Notfallrucksack Checkliste und nächste Schritte
Sie haben jetzt einen vollständigen Plan für Ihren Notfallrucksack:
- Bottom Layer: Wasser, Nahrung
- Core Layer: Erste-Hilfe-Set, Werkzeuge, Taschenlampe, Powerbank, Kurbelradio
- Top Layer: Wetterschutz, Wechselkleidung, Wärme
- Außentaschen: Dokumente, Bargeld, Sofortzugriff-Items
In unserem Ratgeber zum Notfall-Kit 72 Stunden für Familien finden Sie konkrete Produktempfehlungen für verschiedene Budgets. Die vollständige Packliste mit allen Details hilft beim systematischen Durchgehen.
Packen Sie noch heute Ihren ersten Rucksack. Er muss nicht perfekt sein. Ein 80%-Rucksack, der bereitsteht, ist unendlich besser als ein theoretischer Perfekt-Rucksack, den Sie nie gepackt haben.

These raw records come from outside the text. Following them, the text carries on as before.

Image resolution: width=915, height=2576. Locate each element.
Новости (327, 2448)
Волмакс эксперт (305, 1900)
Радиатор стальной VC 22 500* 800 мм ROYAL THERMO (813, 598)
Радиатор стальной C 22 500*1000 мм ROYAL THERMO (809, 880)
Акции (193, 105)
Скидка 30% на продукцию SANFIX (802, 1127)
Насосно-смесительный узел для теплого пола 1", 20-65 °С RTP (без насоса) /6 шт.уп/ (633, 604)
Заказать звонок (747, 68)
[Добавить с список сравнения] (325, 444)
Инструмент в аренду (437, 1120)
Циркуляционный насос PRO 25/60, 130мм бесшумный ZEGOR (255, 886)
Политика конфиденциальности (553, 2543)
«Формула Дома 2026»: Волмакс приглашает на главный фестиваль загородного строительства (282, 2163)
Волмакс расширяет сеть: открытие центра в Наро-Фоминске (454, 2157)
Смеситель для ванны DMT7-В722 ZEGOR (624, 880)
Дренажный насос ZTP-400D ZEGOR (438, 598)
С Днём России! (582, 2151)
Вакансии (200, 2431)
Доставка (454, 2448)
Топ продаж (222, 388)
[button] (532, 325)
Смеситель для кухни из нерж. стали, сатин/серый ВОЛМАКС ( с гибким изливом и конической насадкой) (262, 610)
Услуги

Folgen Sie im Ernstfall immer den Anweisungen der zuständigen Behörden und Rettungsdienste (Notruf 112). Die Informationen in diesem Artikel dienen der präventiven Vorbereitung und ersetzen nicht die aktuelle Gefahreneinschätzung durch offizielle Stellen wie das BBK, die Feuerwehr oder das THW. Die Erste-Hilfe-Informationen sind rein informativ und ersetzen keinen zertifizierten Erste-Hilfe-Kurs.